The U.S. Department of State’s Bureau of Educational and Cultural Affairs awarded 37 Benjamin A. Gilman International Scholarships to UCSB Education Abroad Program participants for the 2011-2012 academic year.

The scholarship – established under the International Academic Opportunity Act of 2000 – is awarded to undergraduates enrolled in study abroad programs that promote increased competition in the globalizing economic and business climate. The UCSB EAP received the most Gilman Scholarships of any university nationwide for assisting financially constrained students seeking educational opportunities.

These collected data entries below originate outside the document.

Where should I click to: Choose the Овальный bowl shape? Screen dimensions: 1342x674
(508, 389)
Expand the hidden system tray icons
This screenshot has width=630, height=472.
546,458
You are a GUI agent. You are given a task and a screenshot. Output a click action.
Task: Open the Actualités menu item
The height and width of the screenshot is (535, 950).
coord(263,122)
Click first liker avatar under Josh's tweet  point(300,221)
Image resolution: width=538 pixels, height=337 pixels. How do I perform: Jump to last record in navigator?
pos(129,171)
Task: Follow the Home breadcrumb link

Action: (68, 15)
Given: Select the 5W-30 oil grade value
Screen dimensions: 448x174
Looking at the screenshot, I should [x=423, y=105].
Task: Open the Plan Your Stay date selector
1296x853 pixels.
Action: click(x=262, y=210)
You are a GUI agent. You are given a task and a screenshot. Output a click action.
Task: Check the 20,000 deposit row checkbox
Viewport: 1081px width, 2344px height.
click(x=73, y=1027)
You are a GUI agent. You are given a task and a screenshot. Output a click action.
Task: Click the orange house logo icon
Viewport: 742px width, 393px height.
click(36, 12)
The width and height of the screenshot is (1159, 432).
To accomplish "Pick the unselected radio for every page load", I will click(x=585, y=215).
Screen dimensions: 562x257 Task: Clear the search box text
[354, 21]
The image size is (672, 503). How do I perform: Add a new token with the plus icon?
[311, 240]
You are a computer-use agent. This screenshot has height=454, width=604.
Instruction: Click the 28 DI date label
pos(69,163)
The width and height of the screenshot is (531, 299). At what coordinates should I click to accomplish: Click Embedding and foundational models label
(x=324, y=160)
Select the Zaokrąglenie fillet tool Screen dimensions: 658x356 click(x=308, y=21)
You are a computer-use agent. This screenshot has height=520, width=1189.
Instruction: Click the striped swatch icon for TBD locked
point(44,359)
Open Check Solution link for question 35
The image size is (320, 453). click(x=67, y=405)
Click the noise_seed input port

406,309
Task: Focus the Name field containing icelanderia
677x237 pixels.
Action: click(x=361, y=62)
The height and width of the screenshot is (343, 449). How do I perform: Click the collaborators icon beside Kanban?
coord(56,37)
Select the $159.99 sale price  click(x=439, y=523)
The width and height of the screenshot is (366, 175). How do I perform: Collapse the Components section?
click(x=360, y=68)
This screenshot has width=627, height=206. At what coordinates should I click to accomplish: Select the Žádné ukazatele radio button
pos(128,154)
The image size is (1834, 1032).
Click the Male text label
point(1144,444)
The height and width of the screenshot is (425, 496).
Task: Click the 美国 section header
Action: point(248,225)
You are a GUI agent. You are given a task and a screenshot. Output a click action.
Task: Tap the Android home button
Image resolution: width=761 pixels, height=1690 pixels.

According to UCSB EAP Campus Director Juan Campo, advisors encourage undergraduates to apply for the scholarship because it provides low-income students an opportunity otherwise unavailable to them.

It is really important to us to keep the program accessible to as many students as possible, which is why we really targeted Gilman and recommended that students apply,” Campo said. “It’s become part of the package of scholarships and aid that is available to students.”

According to Gilman Scholarship recipient Melia Thompson-Dudiak, a third-year Spanish and global studies major who will spend a year at the University of Barcelona in Spain, the award provides important financial resources eliminated in alternative scholarships due to funding reductions.

“They’ve just cut two of the grants I had this year, the [Academic Competitiveness Grant] and [National Science and Mathematics Access to Retain Talent Grant],” Thompson-Dudiak said. “Luckily I was able to get the Gilman Scholarship so I’m going to use that to subsidize the money I’m no longer getting.”

Fourth-year global studies and business economics major Kara Alexander, a Gilman Scholarship recipient who will be studying abroad at Fudan University and East China Normal University in China, said cultural knowledge and language proficiency are major considerations of the selection process.

“They really like to see language experience and a lot of background study that is relevant to the place you are going,” Alexander said. “I’ve been taking Chinese classes at UCSB, and while I’m over there, my program has a focus on culturally diverse perspectives on business and economics.”

Despite the economic downturn, Campo said the university has increased the variety of its international programs to maintain the number of students going abroad each year.

“We thought we’d be hit by the recession, but we really haven’t been,” Campo said. “Over the years we have also offered more semester and summer study abroad options, which are more affordable than the year-long programs.”

The EAP does not expect reduced enrollment due to its fiscal viability for UC students, Campo said.

“When you look at a cost comparison of EAP versus other programs, initially it may seem like EAP is much more, but we include academic fees, housing, costs of living, and transportation cost into the price,” Campo said. “Many other programs don’t include those things in the initial price they show which is why they seem more affordable. It’s also very easy to transfer the units from classes you’ve taken abroad to a UC through EAP.”